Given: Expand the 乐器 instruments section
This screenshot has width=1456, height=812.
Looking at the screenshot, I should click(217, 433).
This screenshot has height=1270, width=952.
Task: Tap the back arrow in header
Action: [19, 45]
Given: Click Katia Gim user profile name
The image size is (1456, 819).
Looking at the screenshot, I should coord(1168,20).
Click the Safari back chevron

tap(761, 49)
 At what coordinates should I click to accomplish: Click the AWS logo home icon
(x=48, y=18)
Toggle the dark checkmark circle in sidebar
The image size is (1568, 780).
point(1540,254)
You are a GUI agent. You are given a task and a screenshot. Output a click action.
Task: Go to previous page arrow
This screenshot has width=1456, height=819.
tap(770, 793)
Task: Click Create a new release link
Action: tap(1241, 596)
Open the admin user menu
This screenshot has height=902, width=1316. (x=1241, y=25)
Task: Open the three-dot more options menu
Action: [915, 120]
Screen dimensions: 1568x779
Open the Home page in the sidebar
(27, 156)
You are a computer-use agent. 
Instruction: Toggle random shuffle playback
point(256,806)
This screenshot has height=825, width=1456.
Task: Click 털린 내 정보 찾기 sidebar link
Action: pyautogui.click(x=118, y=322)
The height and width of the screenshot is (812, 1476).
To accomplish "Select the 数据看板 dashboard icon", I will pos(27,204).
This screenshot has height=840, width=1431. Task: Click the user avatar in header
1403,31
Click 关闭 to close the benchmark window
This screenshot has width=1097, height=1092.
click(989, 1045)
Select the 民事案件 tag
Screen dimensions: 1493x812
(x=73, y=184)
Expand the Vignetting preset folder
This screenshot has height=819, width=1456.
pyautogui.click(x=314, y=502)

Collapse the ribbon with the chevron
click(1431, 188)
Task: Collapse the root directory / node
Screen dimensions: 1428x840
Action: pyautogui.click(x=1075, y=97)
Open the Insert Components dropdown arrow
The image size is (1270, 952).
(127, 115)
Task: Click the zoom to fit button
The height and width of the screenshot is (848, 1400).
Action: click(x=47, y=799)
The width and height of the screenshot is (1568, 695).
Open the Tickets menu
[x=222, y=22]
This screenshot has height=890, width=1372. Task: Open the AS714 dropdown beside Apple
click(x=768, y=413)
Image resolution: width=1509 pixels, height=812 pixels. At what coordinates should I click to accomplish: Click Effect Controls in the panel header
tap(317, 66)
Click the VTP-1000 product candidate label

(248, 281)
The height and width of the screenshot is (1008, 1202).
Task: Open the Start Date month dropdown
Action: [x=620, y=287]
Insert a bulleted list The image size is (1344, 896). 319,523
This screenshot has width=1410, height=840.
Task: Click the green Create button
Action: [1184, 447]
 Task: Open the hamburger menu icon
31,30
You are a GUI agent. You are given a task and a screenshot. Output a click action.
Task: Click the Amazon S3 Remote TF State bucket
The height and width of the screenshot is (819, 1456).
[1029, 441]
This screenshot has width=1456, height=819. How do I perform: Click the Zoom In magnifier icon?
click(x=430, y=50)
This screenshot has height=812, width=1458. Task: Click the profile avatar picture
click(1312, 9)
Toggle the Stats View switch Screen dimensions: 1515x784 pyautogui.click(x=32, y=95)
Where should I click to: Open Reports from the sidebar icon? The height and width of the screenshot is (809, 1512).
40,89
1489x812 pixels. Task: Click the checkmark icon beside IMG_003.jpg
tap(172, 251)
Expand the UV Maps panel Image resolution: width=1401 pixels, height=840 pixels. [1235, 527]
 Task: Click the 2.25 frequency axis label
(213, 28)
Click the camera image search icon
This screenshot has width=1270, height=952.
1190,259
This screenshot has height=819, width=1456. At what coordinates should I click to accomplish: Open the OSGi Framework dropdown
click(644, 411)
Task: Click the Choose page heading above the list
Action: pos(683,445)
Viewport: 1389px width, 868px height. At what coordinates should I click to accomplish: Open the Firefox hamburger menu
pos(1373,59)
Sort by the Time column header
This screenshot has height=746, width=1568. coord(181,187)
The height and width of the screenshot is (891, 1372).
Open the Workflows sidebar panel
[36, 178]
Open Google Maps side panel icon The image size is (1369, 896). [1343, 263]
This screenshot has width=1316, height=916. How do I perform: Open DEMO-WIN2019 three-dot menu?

※

— WORK REQUIRED —
Each entry should be written out again exactly, with no word left out.

— RESULT OF THIS TASK —
Given: Expand the 乐器 instruments section
This screenshot has width=1456, height=812.
Looking at the screenshot, I should click(217, 433).
This screenshot has height=1270, width=952.
Task: Tap the back arrow in header
Action: [19, 45]
Given: Click Katia Gim user profile name
The image size is (1456, 819).
Looking at the screenshot, I should coord(1168,20).
Click the Safari back chevron

tap(761, 49)
 At what coordinates should I click to accomplish: Click the AWS logo home icon
(x=48, y=18)
Toggle the dark checkmark circle in sidebar
The image size is (1568, 780).
point(1540,254)
You are a GUI agent. You are given a task and a screenshot. Output a click action.
Task: Go to previous page arrow
This screenshot has width=1456, height=819.
tap(770, 793)
Task: Click Create a new release link
Action: tap(1241, 596)
Open the admin user menu
This screenshot has height=902, width=1316. (x=1241, y=25)
Task: Open the three-dot more options menu
Action: [915, 120]
Screen dimensions: 1568x779
Open the Home page in the sidebar
(27, 156)
You are a computer-use agent. 
Instruction: Toggle random shuffle playback
point(256,806)
This screenshot has height=825, width=1456.
Task: Click 털린 내 정보 찾기 sidebar link
Action: pyautogui.click(x=118, y=322)
The height and width of the screenshot is (812, 1476).
To accomplish "Select the 数据看板 dashboard icon", I will pos(27,204).
This screenshot has height=840, width=1431. Task: Click the user avatar in header
1403,31
Click 关闭 to close the benchmark window
This screenshot has width=1097, height=1092.
click(989, 1045)
Select the 民事案件 tag
Screen dimensions: 1493x812
(x=73, y=184)
Expand the Vignetting preset folder
This screenshot has height=819, width=1456.
pyautogui.click(x=314, y=502)

Collapse the ribbon with the chevron
click(1431, 188)
Task: Collapse the root directory / node
Screen dimensions: 1428x840
Action: pyautogui.click(x=1075, y=97)
Open the Insert Components dropdown arrow
The image size is (1270, 952).
(127, 115)
Task: Click the zoom to fit button
The height and width of the screenshot is (848, 1400).
Action: click(x=47, y=799)
The width and height of the screenshot is (1568, 695).
Open the Tickets menu
[x=222, y=22]
This screenshot has height=890, width=1372. Task: Open the AS714 dropdown beside Apple
click(x=768, y=413)
Image resolution: width=1509 pixels, height=812 pixels. At what coordinates should I click to accomplish: Click Effect Controls in the panel header
tap(317, 66)
Click the VTP-1000 product candidate label

(248, 281)
The height and width of the screenshot is (1008, 1202).
Task: Open the Start Date month dropdown
Action: [x=620, y=287]
Insert a bulleted list The image size is (1344, 896). 319,523
This screenshot has width=1410, height=840.
Task: Click the green Create button
Action: [1184, 447]
 Task: Open the hamburger menu icon
31,30
You are a GUI agent. You are given a task and a screenshot. Output a click action.
Task: Click the Amazon S3 Remote TF State bucket
The height and width of the screenshot is (819, 1456).
[1029, 441]
This screenshot has width=1456, height=819. How do I perform: Click the Zoom In magnifier icon?
click(x=430, y=50)
This screenshot has height=812, width=1458. Task: Click the profile avatar picture
click(1312, 9)
Toggle the Stats View switch Screen dimensions: 1515x784 pyautogui.click(x=32, y=95)
Where should I click to: Open Reports from the sidebar icon? The height and width of the screenshot is (809, 1512).
40,89
1489x812 pixels. Task: Click the checkmark icon beside IMG_003.jpg
tap(172, 251)
Expand the UV Maps panel Image resolution: width=1401 pixels, height=840 pixels. [1235, 527]
 Task: Click the 2.25 frequency axis label
(213, 28)
Click the camera image search icon
This screenshot has width=1270, height=952.
1190,259
This screenshot has height=819, width=1456. At what coordinates should I click to accomplish: Open the OSGi Framework dropdown
click(644, 411)
Task: Click the Choose page heading above the list
Action: pos(683,445)
Viewport: 1389px width, 868px height. At what coordinates should I click to accomplish: Open the Firefox hamburger menu
pos(1373,59)
Sort by the Time column header
This screenshot has height=746, width=1568. coord(181,187)
The height and width of the screenshot is (891, 1372).
Open the Workflows sidebar panel
[36, 178]
Open Google Maps side panel icon The image size is (1369, 896). [1343, 263]
This screenshot has width=1316, height=916. How do I perform: Open DEMO-WIN2019 three-dot menu?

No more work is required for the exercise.